The Stanford Research Institute spent 23 years proving remote perception is real. Here is what they actually found.
On Targ, Puthoff, Ingo Swann, and the classified program that ran for two decades because it kept producing results no one could explain away.
In 1972, two physicists at the Stanford Research Institute accepted a contract from the American military to investigate something the intelligence community had reason to take seriously - the possibility that trained human beings could perceive information at a distance without any known sensory mechanism. The physicists were Russell Targ and Hal Puthoff. The first subject was an artist and psychic named Ingo Swann. The program that grew from that meeting was eventually named Stargate. It ran for twenty-three years. It was terminated in 1995, but this was not because results failed to appear.
The basic protocol was simple and precisely controlled. A remote viewer – seated in a shielded room with an experimenter, no external information available – was asked to describe a target location being visited at that moment by another team member, called the outbounder, who had been sent to a randomly selected site from a sealed pool. The viewer, having no knowledge of which site had been selected, would then describe what they perceived. Independent judges, blind to which viewer had been assigned which target, compared the transcripts to photographs of the actual sites and ranked the matches.
In the controlled SRI trials, the match rates were significantly above chance. Not slightly, and not in a single study, but across hundreds of trials with multiple viewers over years of work. Targ and Puthoff published their initial findings in Nature in 1974 – one of the most scrutinized peer-reviewed journals in science – and the paper passed peer review, a fact that was not well publicized afterward.
Ingo Swann was, by the assessment of the program researchers, the most consistently accurate viewer they worked with. In 1973, he proposed a methodological refinement called coordinate remote viewing – using geographic coordinates as the target – because it removed the possibility that outbounder body language or micro-expressions were providing unconscious information transfer. The protocol became the foundation of the training program. Joseph McMoneagle, who entered the program in 1978 as Army Intelligence operative #001, described coordinates and produced sketches of locations that matched satellite photography. Puthoff described the work as “an embarrassment of riches.”
The program was reviewed repeatedly, by the American Institutes for Research, by Congress, and by the military’s own analytical teams. The 1995 review by statistician Jessica Utts at the University of California Davis concluded that the effect was real and replicable. Her co-reviewer, Ray Hyman, a skeptic, agreed that the methodology was sound and could not identify a procedural explanation for the results. He recommended more research rather than acceptance. The program was terminated anyway, with the official conclusion that the results, while statistically significant, had not proven “operational usefulness.”

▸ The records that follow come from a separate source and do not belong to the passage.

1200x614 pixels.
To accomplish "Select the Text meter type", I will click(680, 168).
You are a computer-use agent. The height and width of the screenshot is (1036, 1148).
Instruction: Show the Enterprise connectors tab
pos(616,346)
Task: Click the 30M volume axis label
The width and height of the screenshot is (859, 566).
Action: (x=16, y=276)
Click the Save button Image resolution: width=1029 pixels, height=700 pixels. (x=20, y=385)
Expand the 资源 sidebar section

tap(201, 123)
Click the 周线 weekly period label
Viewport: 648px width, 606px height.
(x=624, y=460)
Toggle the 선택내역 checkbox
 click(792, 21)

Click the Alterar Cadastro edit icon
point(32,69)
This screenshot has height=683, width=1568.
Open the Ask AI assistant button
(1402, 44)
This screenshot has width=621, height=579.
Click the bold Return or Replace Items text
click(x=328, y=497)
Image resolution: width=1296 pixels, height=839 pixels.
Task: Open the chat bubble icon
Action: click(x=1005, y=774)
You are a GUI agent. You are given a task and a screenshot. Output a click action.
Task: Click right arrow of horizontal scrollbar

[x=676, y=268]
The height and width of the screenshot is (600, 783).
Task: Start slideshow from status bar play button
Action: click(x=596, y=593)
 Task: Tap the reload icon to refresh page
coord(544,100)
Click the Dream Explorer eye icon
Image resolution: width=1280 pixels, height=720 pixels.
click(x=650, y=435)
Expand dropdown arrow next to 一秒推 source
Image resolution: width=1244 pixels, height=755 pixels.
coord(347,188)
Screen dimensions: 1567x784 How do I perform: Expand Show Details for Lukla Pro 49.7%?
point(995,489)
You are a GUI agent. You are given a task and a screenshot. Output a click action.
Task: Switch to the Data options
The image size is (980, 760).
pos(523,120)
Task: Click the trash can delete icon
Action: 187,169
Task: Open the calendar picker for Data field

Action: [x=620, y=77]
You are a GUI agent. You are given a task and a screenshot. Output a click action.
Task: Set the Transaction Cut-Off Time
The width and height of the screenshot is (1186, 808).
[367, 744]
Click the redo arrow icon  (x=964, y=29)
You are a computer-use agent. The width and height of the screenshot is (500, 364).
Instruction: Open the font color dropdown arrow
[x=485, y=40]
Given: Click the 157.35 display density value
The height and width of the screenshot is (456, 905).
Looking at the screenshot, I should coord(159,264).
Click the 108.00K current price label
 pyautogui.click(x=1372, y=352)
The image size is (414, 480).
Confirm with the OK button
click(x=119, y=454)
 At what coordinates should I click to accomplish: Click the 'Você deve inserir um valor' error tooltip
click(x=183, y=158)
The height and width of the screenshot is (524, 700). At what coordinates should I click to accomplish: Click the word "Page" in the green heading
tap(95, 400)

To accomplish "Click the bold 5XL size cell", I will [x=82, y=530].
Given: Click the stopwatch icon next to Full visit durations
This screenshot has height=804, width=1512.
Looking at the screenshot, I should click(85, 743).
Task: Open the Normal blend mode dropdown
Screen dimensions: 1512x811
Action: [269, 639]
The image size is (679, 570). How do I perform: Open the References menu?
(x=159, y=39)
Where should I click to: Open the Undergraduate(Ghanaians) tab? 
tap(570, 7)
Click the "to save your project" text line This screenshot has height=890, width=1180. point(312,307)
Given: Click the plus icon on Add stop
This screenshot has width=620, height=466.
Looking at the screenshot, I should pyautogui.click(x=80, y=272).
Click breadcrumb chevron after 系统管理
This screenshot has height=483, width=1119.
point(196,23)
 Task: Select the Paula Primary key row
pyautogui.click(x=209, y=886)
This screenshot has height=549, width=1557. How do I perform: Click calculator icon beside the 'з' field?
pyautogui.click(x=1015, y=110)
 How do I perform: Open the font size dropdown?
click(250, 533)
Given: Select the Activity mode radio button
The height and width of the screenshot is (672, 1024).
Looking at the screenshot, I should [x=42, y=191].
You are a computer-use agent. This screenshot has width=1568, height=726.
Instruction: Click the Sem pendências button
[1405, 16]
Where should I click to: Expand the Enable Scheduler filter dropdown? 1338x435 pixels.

Twenty-three years. Hundreds of trials. Statistically significant results reviewed and confirmed by independent researchers. Operational deployment in intelligence contexts the full scope of which remains classified. Terminated not because it didn’t work but because the results created a bureaucratic problem that was easier to disavow than to address.
The problem was not that remote perception failed. The problem was that it succeeded in a way that had no acceptable place in the model the institution was built on. That is a different problem, and it has a different solution.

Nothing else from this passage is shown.